Referendum e parlamento

E’ in corso (fino al 7 settembre) la raccolta di firme su 12 referendum abrogativi ripartiti in due gruppi di sei, rispettivamente Cambiamo  Noi (divorzio breve, no reato clandestinità, eliminare precarizzazione migranti, no carcere per reati lievi nell’uso di droghe, modifica procedura 8 x mille, no finanziamento pubblico partiti) e Giustizia Giusta (due su responsabilità civile magistrati, su criteri fuori ruolo magistrati , custodia cautelare, abolizione dell’ergastolo, separazione carriere  tra giudici e pubblica accusa).

In giro se ne parla o per esaltarli in blocco (i promotori e gli strumentalizzatori, poco il servizio pubblico) o per invitare a firmare solo quelli condivisi (chi ha riserve ma sta alla finestra). Presi uno per uno, i 12 temi  caratterizzano una mentalità laica, che vorrebbe favorire il convivere dinamico tra cittadini diversi e responsabili. Però, in Italia, la vera questione politica non sta nel considerare le singole materie, sta nel come arrivare ad assetti conseguenti. Perciò sarebbe l’occasione giusta per riflettere se la strada più coerente e più giusta sia davvero fare referendum a grappolo.

Il referendum abrogativo completa la procedura legislativa del voto  parlamentare con il successivo controllo del voto dei cittadini. E’ in Costituzione e divenne legge nel 1970, su richiesta dei cattolici quale valvola contro il voto in Parlamento del divorzio. Dal 1993, cominciarono  a venire in campo tanti quesiti referendari insieme, su più materie. La cosa è proseguita fino ad oggi nel palese intento di trasformare il referendum abrogativo da strumento di controllo in strumento di governo.

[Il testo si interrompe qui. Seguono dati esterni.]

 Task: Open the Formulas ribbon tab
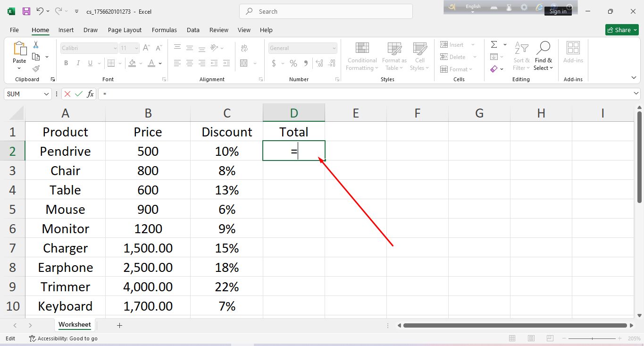[x=164, y=30]
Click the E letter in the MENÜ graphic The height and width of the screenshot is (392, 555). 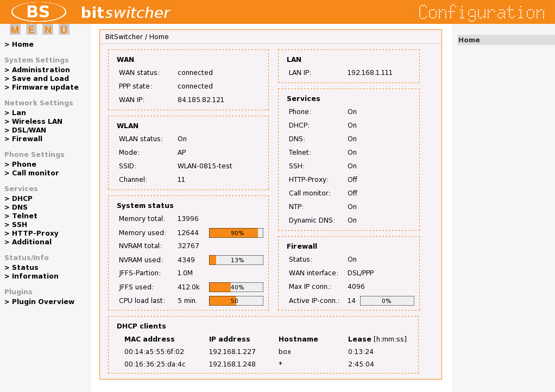point(30,29)
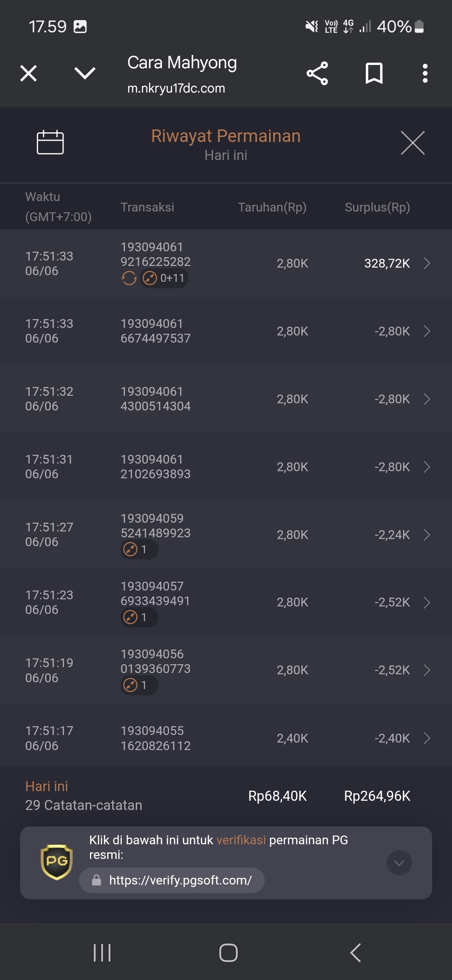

Lo voglia o no, è un mutamento che distorce la democrazia parlamentare funzionante tra cittadini diversi. La democrazia parlamentare è frutto dell’esperienza storica, nei secoli e nei più diversi luoghi, secondo cui la democrazia diretta porta sempre ad opprimere la libertà. Il referendum abrogativo come strumento di controllo da parte dei cittadini, non contesta il ruolo del Parlamento ma lo completa,  impedendone il possibile degenerare in clan corporativo. Invece il referendum abrogativo come strumento di governo, vuole essere un’alternativa al legiferare in  Parlamento e illude di decidere senza delegare. Di fatto, favorisce la politica dei messia e allontana il conflitto democratico tra progetti dei cittadini. Fa credere che basti impegnare l’energia riformatrice nel manifestare il proprio punto di vista, ed omette il lungo e complesso lavoro politico per giudicare i risultati del governo e per scegliere leggi coerenti tenendo conto anche degli altri cittadini. Ciò danneggia il corretto utilizzo delle energie riformatrici, imprescindibile nella democrazia libera. Eppure si usano lo stesso i referendum a grappolo perché danno visibilità e questo conta molto nell’epoca dell’immagine.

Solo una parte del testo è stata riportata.